TRY IT: Your task is to transcribe, word for word, the line containing "This screenshot has height=316, width=484." and all lines that follow it to the end of the entries. Leave out the pictures.

★ ★ ★ ★ ★

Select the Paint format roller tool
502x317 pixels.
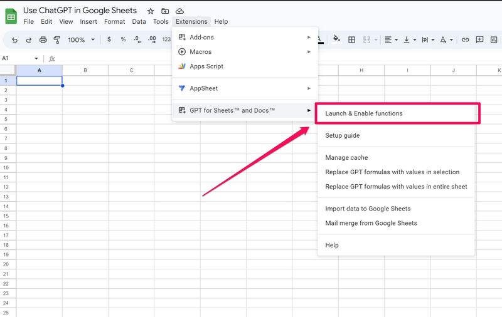(x=57, y=39)
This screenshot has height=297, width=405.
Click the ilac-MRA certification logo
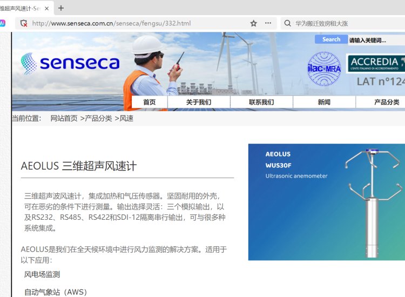coord(324,69)
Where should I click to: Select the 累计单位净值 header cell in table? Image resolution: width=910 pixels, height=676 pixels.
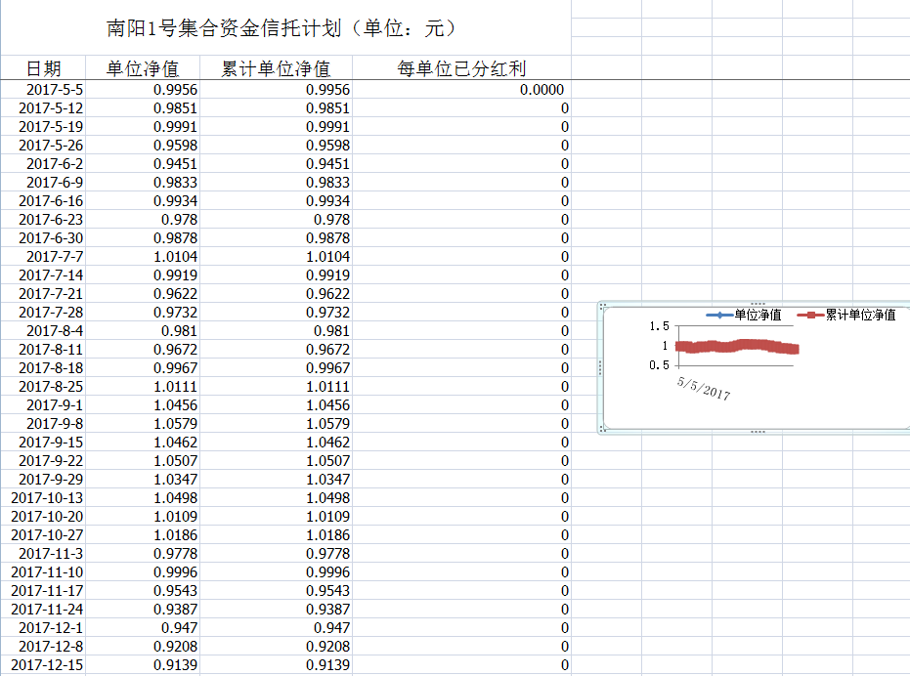click(x=276, y=68)
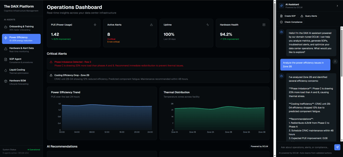The height and width of the screenshot is (157, 343).
Task: Click the Create SOP button
Action: (x=288, y=16)
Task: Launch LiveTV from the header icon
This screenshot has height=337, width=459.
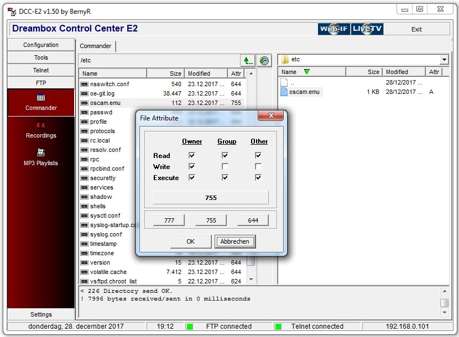Action: pyautogui.click(x=367, y=29)
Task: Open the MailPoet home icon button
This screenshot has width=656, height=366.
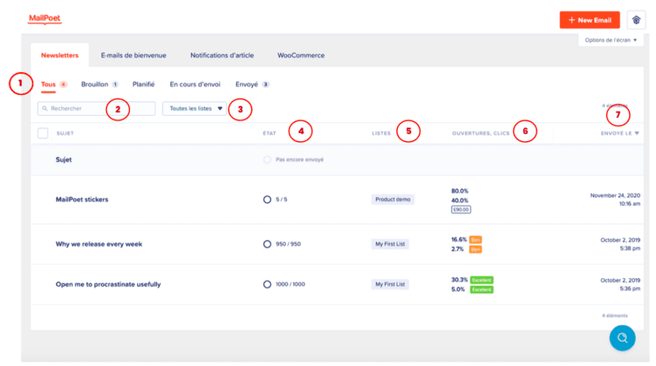Action: point(635,20)
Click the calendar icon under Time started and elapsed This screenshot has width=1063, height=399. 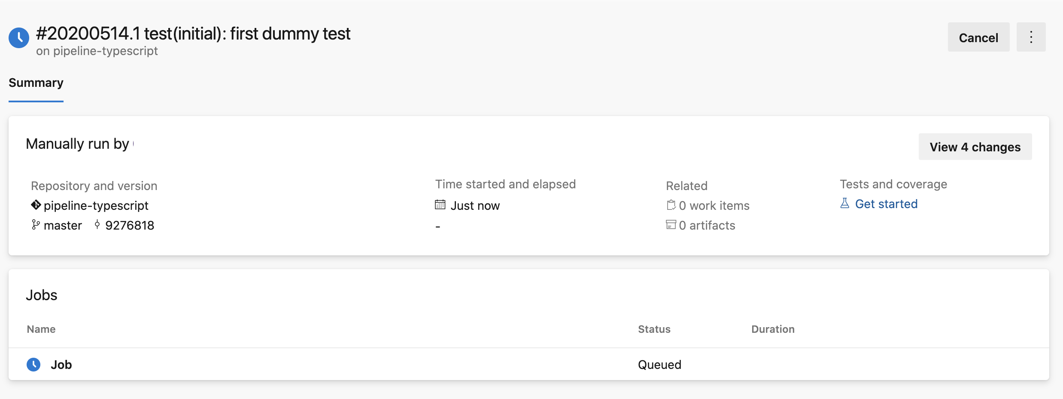[x=440, y=205]
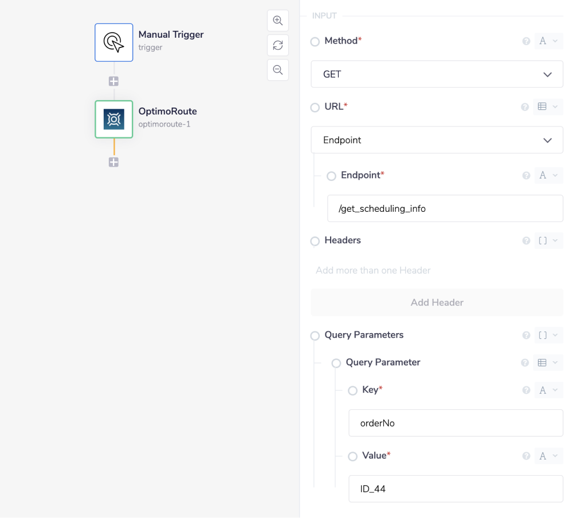Select the OptimoRoute node icon
The width and height of the screenshot is (573, 518).
114,119
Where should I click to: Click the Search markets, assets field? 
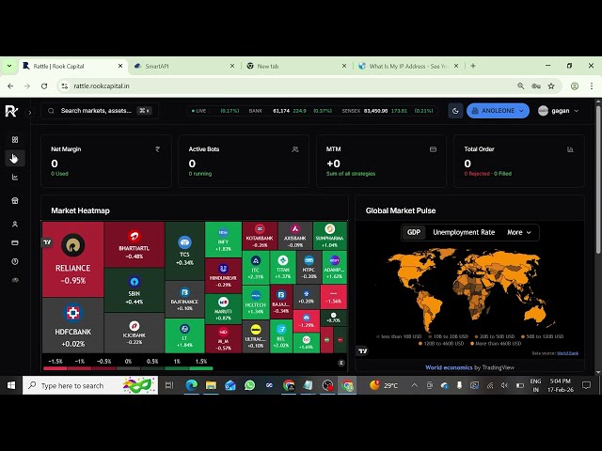100,111
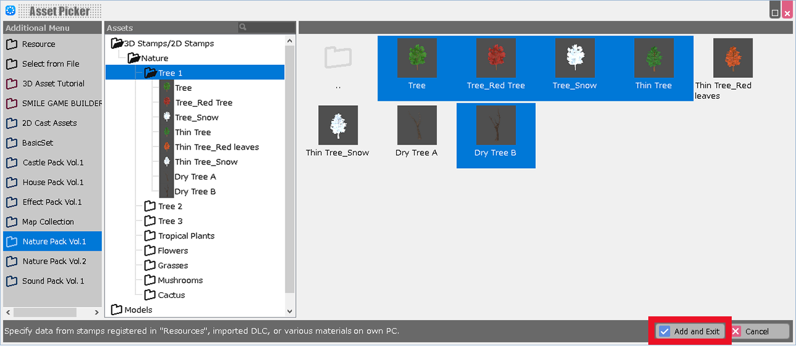This screenshot has width=796, height=346.
Task: Open the Tree 2 folder
Action: (x=169, y=206)
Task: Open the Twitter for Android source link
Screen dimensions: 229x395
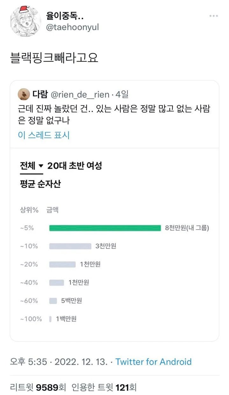Action: pyautogui.click(x=153, y=362)
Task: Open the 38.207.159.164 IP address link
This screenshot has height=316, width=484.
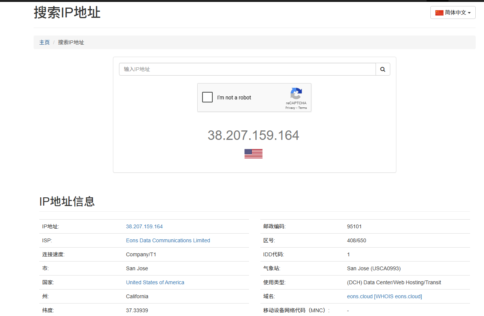Action: coord(144,226)
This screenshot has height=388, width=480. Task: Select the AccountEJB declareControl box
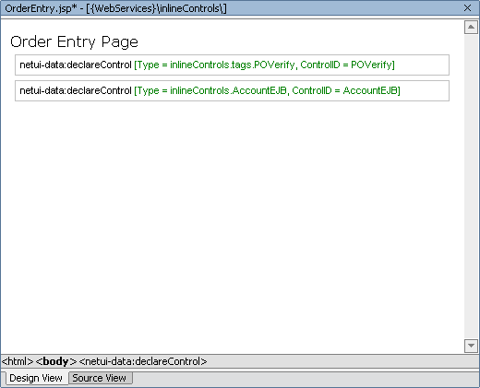232,90
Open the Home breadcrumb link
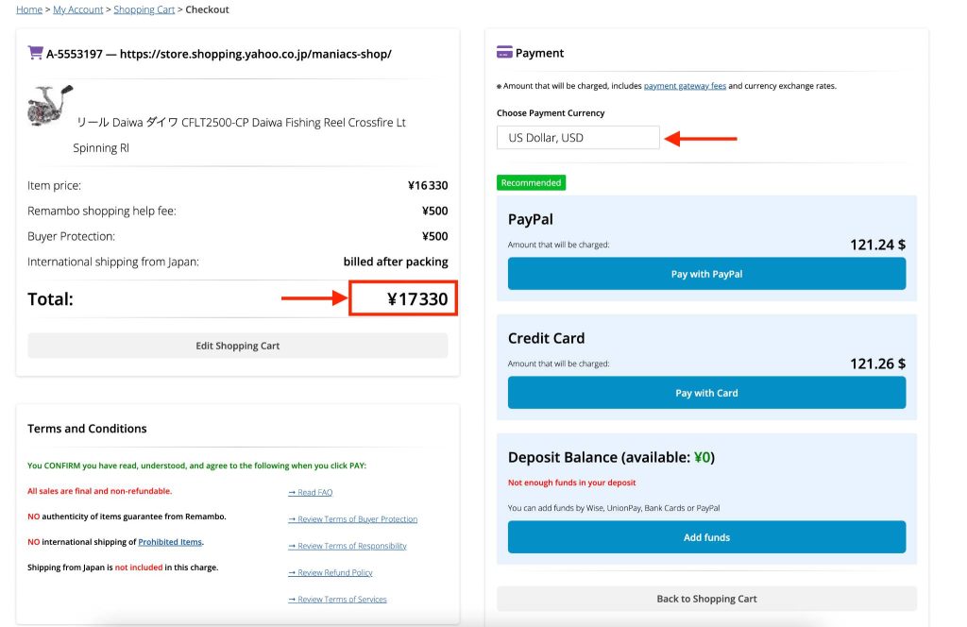The image size is (967, 627). [x=29, y=9]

★ ★ ★ ★ ★

RESPONSE TO THIS EXERCISE:
This screenshot has height=316, width=484.
Action: coord(144,226)
This screenshot has height=388, width=480. Task: Select the AccountEJB declareControl box
232,90
Open the Home breadcrumb link
The image size is (967, 627). [x=29, y=9]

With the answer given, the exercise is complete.